▶ [THE DATA]
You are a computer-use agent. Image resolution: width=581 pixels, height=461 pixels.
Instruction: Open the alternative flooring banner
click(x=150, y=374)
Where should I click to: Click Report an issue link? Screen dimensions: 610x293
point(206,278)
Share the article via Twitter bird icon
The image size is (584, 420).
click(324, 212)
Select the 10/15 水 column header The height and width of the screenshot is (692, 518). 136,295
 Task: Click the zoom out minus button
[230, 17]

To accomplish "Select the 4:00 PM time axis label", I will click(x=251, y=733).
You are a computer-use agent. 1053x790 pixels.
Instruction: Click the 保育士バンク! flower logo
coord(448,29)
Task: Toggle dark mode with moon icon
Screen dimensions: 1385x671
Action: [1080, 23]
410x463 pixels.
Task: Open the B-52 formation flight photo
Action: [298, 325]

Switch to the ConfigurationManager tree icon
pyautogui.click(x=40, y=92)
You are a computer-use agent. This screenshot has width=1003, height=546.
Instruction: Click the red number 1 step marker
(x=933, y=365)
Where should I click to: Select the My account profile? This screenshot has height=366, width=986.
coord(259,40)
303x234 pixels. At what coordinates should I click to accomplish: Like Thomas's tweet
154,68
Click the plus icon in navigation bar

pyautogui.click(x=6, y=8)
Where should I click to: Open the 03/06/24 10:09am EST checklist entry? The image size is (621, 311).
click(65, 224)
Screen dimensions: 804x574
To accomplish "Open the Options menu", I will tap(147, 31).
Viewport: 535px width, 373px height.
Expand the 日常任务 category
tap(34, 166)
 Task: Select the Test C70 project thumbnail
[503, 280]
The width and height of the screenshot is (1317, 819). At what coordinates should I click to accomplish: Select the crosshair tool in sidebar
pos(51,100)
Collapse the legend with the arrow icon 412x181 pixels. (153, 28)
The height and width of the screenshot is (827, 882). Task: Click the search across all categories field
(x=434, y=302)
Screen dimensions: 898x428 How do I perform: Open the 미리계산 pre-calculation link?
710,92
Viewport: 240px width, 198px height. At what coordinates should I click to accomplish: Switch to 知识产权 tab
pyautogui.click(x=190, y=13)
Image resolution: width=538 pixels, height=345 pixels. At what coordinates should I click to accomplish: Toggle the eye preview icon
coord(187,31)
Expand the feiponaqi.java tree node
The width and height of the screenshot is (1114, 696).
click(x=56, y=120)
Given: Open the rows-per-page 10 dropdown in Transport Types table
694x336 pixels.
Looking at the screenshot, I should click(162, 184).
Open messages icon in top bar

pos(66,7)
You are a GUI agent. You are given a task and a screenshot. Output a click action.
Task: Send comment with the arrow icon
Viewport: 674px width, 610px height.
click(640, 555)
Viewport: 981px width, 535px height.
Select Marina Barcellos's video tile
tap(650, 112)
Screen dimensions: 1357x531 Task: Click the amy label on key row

▶ [PROBLEM DESCRIPTION] Repeat the material word for word.

▶ [PROBLEM SOLUTION]
You are a computer-use agent. Image resolution: width=581 pixels, height=461 pixels.
Instruction: Open the alternative flooring banner
click(x=150, y=374)
Where should I click to: Click Report an issue link? Screen dimensions: 610x293
point(206,278)
Share the article via Twitter bird icon
The image size is (584, 420).
click(324, 212)
Select the 10/15 水 column header The height and width of the screenshot is (692, 518). 136,295
 Task: Click the zoom out minus button
[230, 17]

To accomplish "Select the 4:00 PM time axis label", I will click(x=251, y=733).
You are a computer-use agent. 1053x790 pixels.
Instruction: Click the 保育士バンク! flower logo
coord(448,29)
Task: Toggle dark mode with moon icon
Screen dimensions: 1385x671
Action: [1080, 23]
410x463 pixels.
Task: Open the B-52 formation flight photo
Action: [298, 325]

Switch to the ConfigurationManager tree icon
pyautogui.click(x=40, y=92)
You are a computer-use agent. This screenshot has width=1003, height=546.
Instruction: Click the red number 1 step marker
(x=933, y=365)
Where should I click to: Select the My account profile? This screenshot has height=366, width=986.
coord(259,40)
303x234 pixels. At what coordinates should I click to accomplish: Like Thomas's tweet
154,68
Click the plus icon in navigation bar

pyautogui.click(x=6, y=8)
Where should I click to: Open the 03/06/24 10:09am EST checklist entry? The image size is (621, 311).
click(65, 224)
Screen dimensions: 804x574
To accomplish "Open the Options menu", I will tap(147, 31).
Viewport: 535px width, 373px height.
Expand the 日常任务 category
tap(34, 166)
 Task: Select the Test C70 project thumbnail
[503, 280]
The width and height of the screenshot is (1317, 819). At what coordinates should I click to accomplish: Select the crosshair tool in sidebar
pos(51,100)
Collapse the legend with the arrow icon 412x181 pixels. (153, 28)
The height and width of the screenshot is (827, 882). Task: Click the search across all categories field
(x=434, y=302)
Screen dimensions: 898x428 How do I perform: Open the 미리계산 pre-calculation link?
710,92
Viewport: 240px width, 198px height. At what coordinates should I click to accomplish: Switch to 知识产权 tab
pyautogui.click(x=190, y=13)
Image resolution: width=538 pixels, height=345 pixels. At what coordinates should I click to accomplish: Toggle the eye preview icon
coord(187,31)
Expand the feiponaqi.java tree node
The width and height of the screenshot is (1114, 696).
click(x=56, y=120)
Given: Open the rows-per-page 10 dropdown in Transport Types table
694x336 pixels.
Looking at the screenshot, I should click(162, 184).
Open messages icon in top bar

pos(66,7)
You are a GUI agent. You are given a task and a screenshot. Output a click action.
Task: Send comment with the arrow icon
Viewport: 674px width, 610px height.
click(640, 555)
Viewport: 981px width, 535px height.
Select Marina Barcellos's video tile
tap(650, 112)
Screen dimensions: 1357x531 Task: Click the amy label on key row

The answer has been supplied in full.